One of the mechanisms that make antipsychotic medication effective is that of raising the priority level of the external environment, and deemphasizing internally generated perceptions. This allows (or perhaps forces) the psychiatric patient to tune into the surrounding environment; and this increases the ability to track “reality.” Because of this reprioritizing in the brain, it is easier than it would otherwise be for other people to control, and even deceive a person who takes antipsychotic medication. 

The mental health treatment system, having “clients” who are chemically predisposed to being externally controlled, is in a position to use various psychological strategies for “managing” us. 

What I have said so far might be fuel for those who object to modern psychiatry. Yet, if you have a psychiatric illness and are mad about being controlled like this, going off medication against medical advice will put you directly into the “trap” of relapsing and then being subject to even more control. 

Ironically, the best way to “buck the system” is by cooperating with treatment, getting well, raising your functioning level, and as a result, being in a position of having a choice about what happens to you. 

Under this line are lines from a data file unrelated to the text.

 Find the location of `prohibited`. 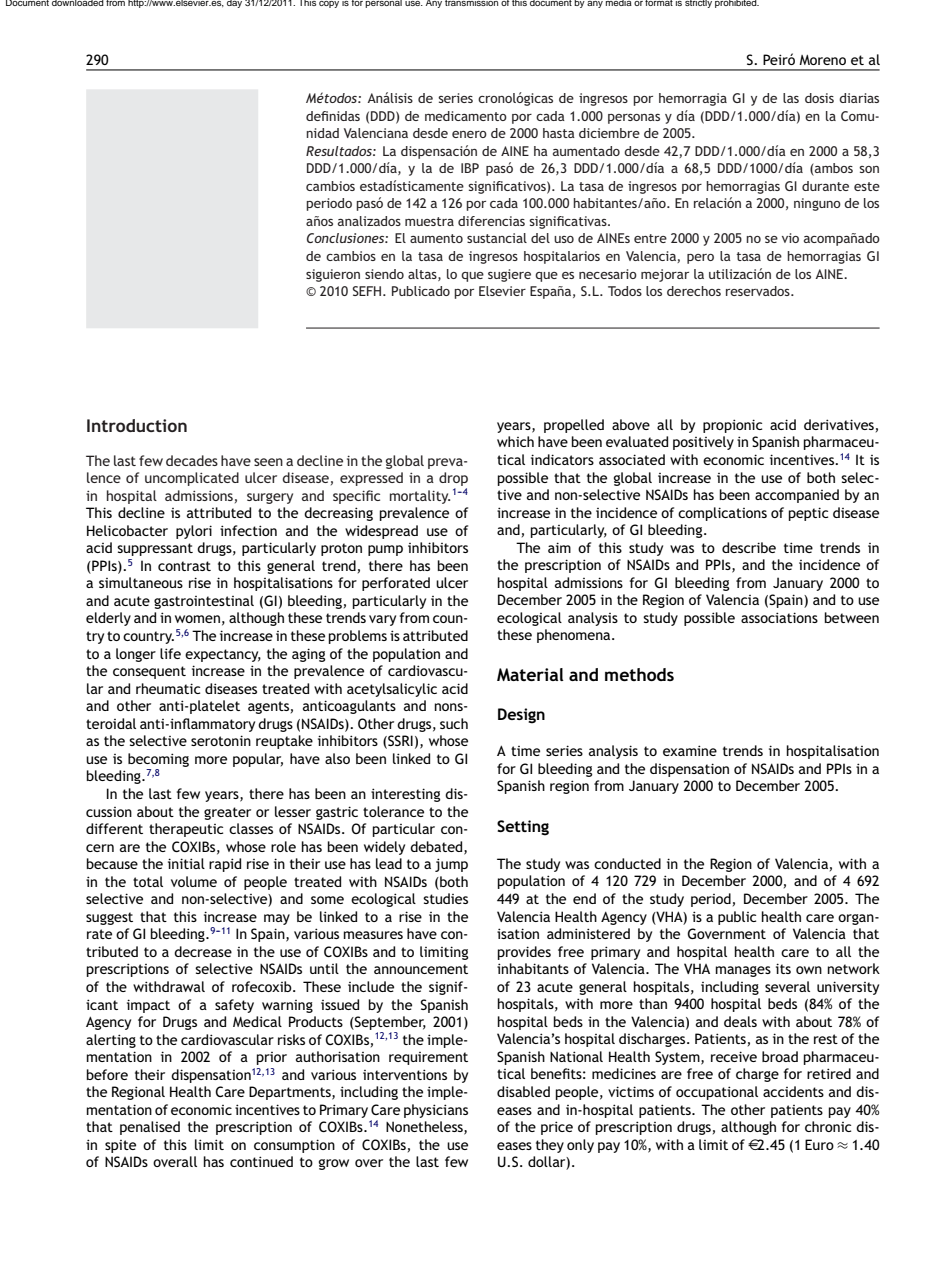

prohibited is located at coordinates (737, 4).
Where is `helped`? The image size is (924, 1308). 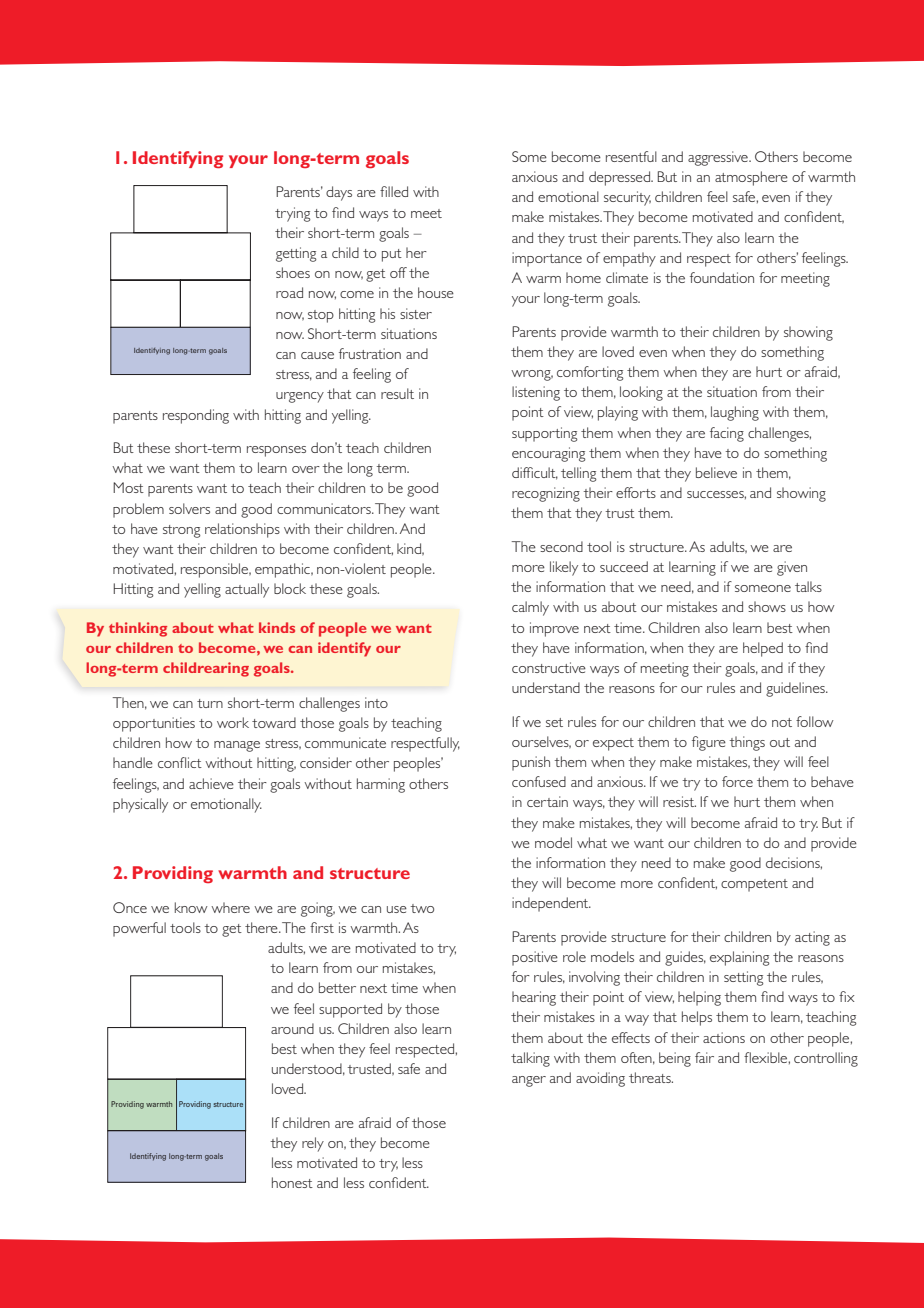 helped is located at coordinates (763, 649).
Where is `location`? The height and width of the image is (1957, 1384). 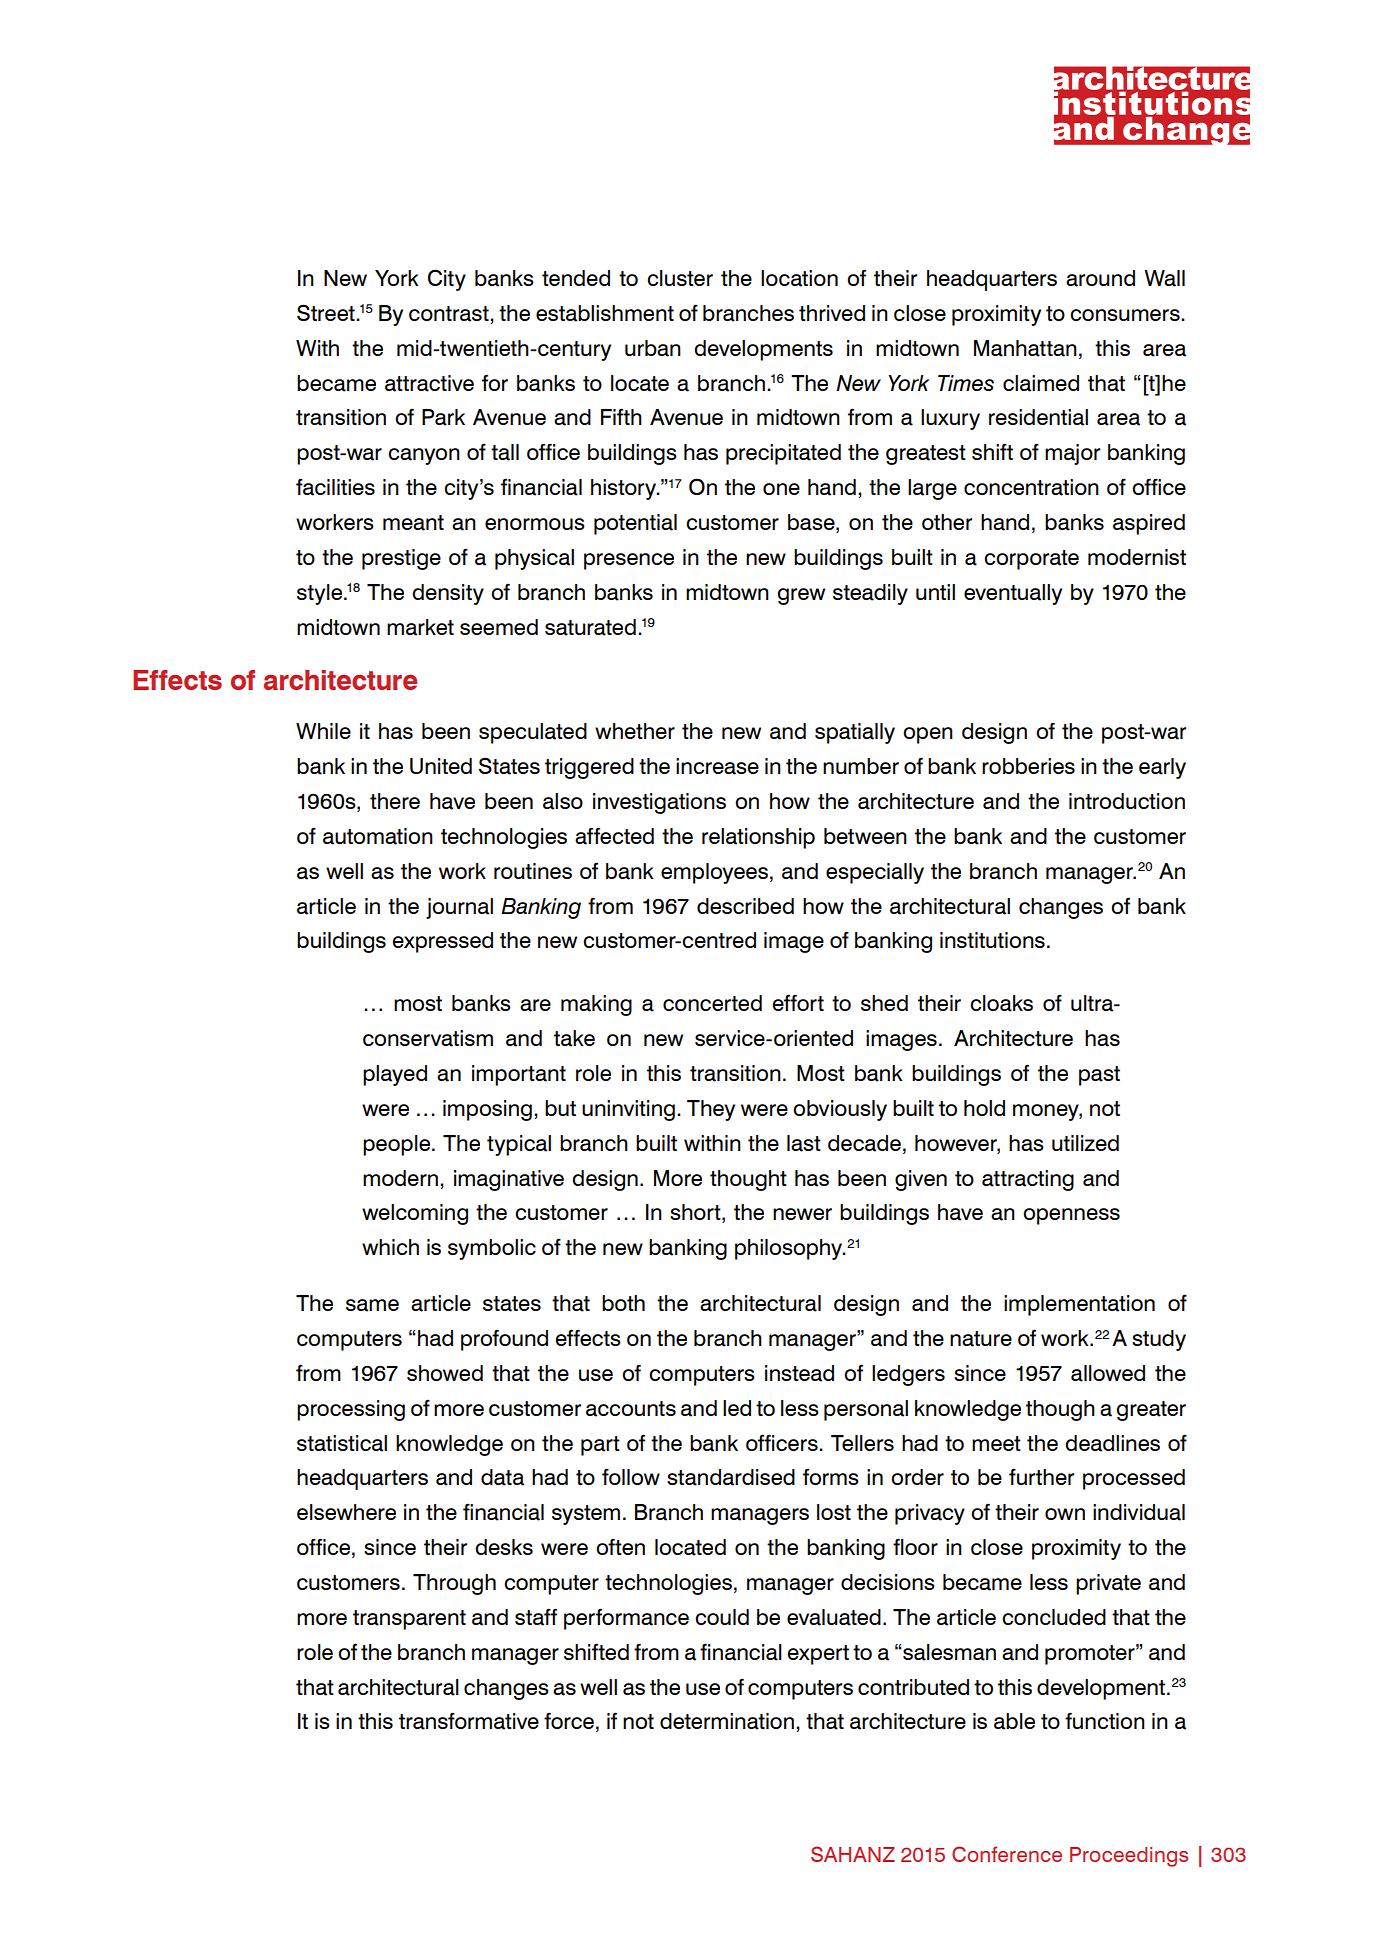 location is located at coordinates (799, 278).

But there’s more. Just because you are deciding to be “medication compliant,” doesn’t mean that you must give a “blank check” of submission to mental health practitioners. For example, since I am not, at present, under a legal obligation to obey my psychiatrist, I maintain a veto power concerning specific prescriptions. If a specific medication is really bad for me, (such as a few that I’ve tried that had side effects that were unbearable) I do not wait for permission to stop taking it. 

This practice works for me because I am in communication with my doctor, am not secretive or deceptive, and will work with him or her to find the right medications at the right dosages. My doctor gives a certain amount of leeway since I have dealt with this illness for nearly thirty years, and have worked hard to get well. If it were otherwise, I might not receive as much cooperation. 

My preference, moreover, is to avoid medications that have been on the market for less than ten years. Too many medications have unforeseen, sometimes deadly side effects that do not show up in their first five years of being available to the public. This is an indication that drugs are being approved for general use before we know enough about them. (The general public, and not just persons with mental illness, is being experimented upon.) 

In short, I am helped, but I accept neither supervision nor brainwashing by the mental health treatment system.